To prevent slipping, stirrups or an additional strip of adhesive bandage can be placed in contact with the tertiary layer as well as the patient’s body.
Determining Contact Layer
The choice of bandaging material is of the utmost importance and has an enormous effect on the healing potential of the wound.
An exudate scale can be used to determine if your contact layer should be absorptive, non-absorptive or a hydrogel material.

If, for example, you had a wound that was on the exudate+++ end of the scale, you would need to ensure that your contact layer is absorptive material that will assist with the absorption of the exudate and minimise strike through. For a very dry wound, you might use a hydrogel to help keep the wound moist.
Dressing Materials
Absorptive:
- Foam dressings such as Allevyn
- Cotton dressings such as Melolin
- Hydrocolloid dressings such as Tegaderm or Replicare
- Calcium Alginate dressings such as Algisite or Curasorb
Non-Absorptive:
- Polyurethane films such as Opsite and Cutifilm
Hydrogel:
- Solosite or Intrasite gel
As mentioned above, these contact layer dressings can be adherent, non-adherent or semi-occlusive.
Adherent:
These dressings are designed to stick to the drying exudate and work well in contoured areas of the body and in wounds with larger amounts of exudate. Keep in mind that when removed, these dressings will also remove granulation tissue and could cause pain to your patient.
Non-Adherent:
These dressings are designed to not stick to the exudate of the wound, thereby causing less damage and pain when removed. These are great for providing protection to wounds that have light to moderate exudate.
Semi-Occlusive:
These are semi-permeable dressings that allow oxygen, carbon dioxide and water to pass through. They assist in keeping the wound moist by forming a protective gel-like layer whilst still allowing the wound to ‘breathe’. These are non-adhesive and can be removed with less trauma to the wound.
Things to Remember!
- Bandages must be checked frequently for strikethrough.

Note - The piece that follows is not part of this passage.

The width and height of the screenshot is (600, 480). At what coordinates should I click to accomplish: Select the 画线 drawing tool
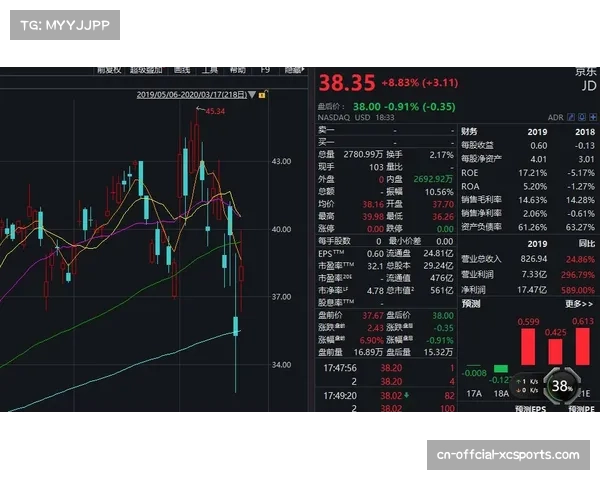pos(182,70)
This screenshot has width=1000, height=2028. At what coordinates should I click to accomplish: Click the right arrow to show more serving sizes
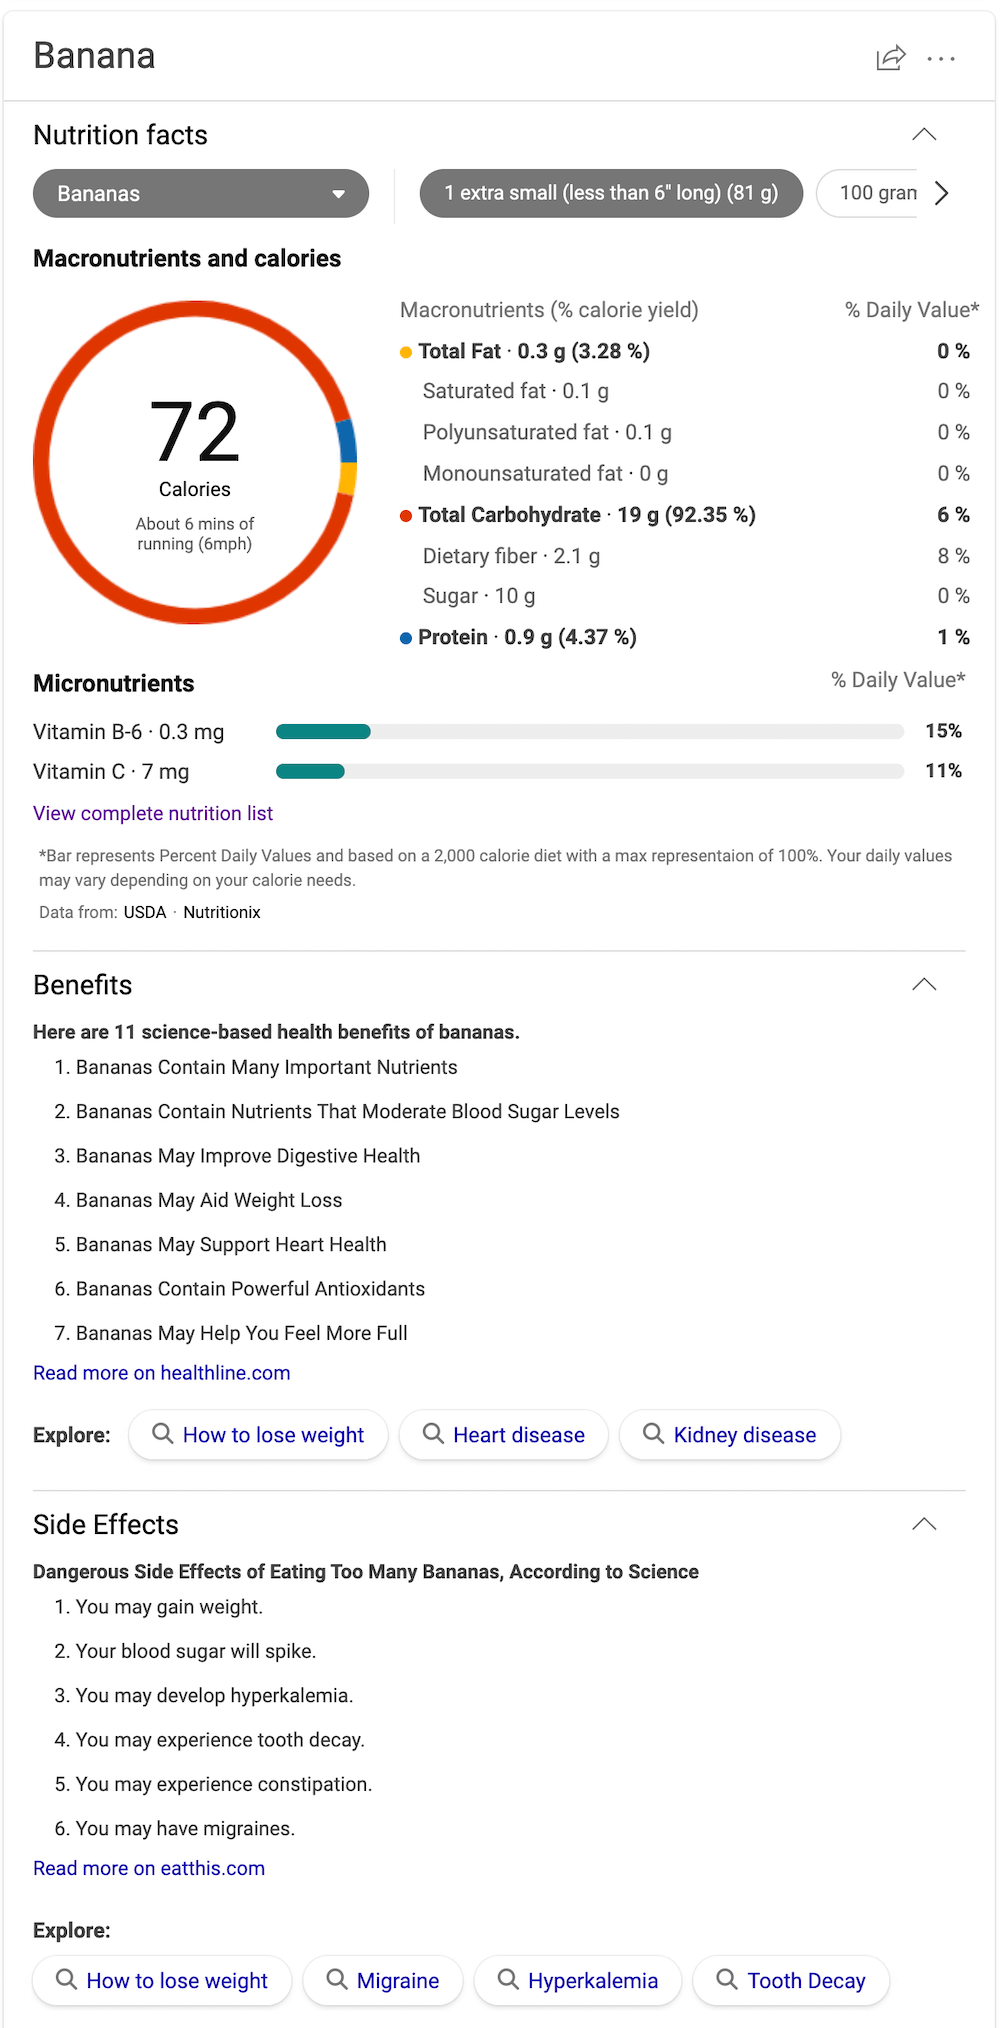coord(941,193)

- Patients should be closely monitored for any swelling distally or proximally to the bandage.
- When bandaging a limb or a paw, always leave the middle two digits free so you can monitor for spreading. If this occurs there is very likely to be swelling occurring underneath your bandage.
- When using soffban – natural soffban is absorbent, whilst synthetic soffban is non-absorbent and will NOT soak up any exudate or moisture.

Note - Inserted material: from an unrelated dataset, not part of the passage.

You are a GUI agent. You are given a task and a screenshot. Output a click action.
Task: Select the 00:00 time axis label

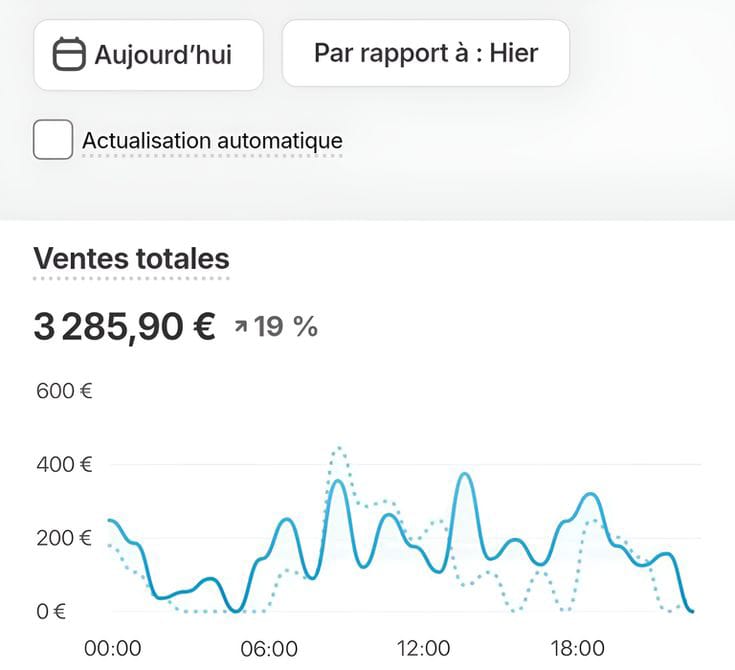click(112, 648)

- Always stretch out your roll of wrap dressing prior to application to avoid unintentionally applying excessive tension to the bandage.
- Carefully select the size of your bandaging wrap. A narrower wrap means greater pressure will be exerted onto the limb than a wider wrap as the surface area is smaller.
- Ensure your patient always has adequate pain management.
- Ensure your patient has a clean environment and clients have been educated on ways to keep dressings clean and dry at home.
- Always use appropriate size bandage scissors to remove bandages.
- Take those before and after pictures!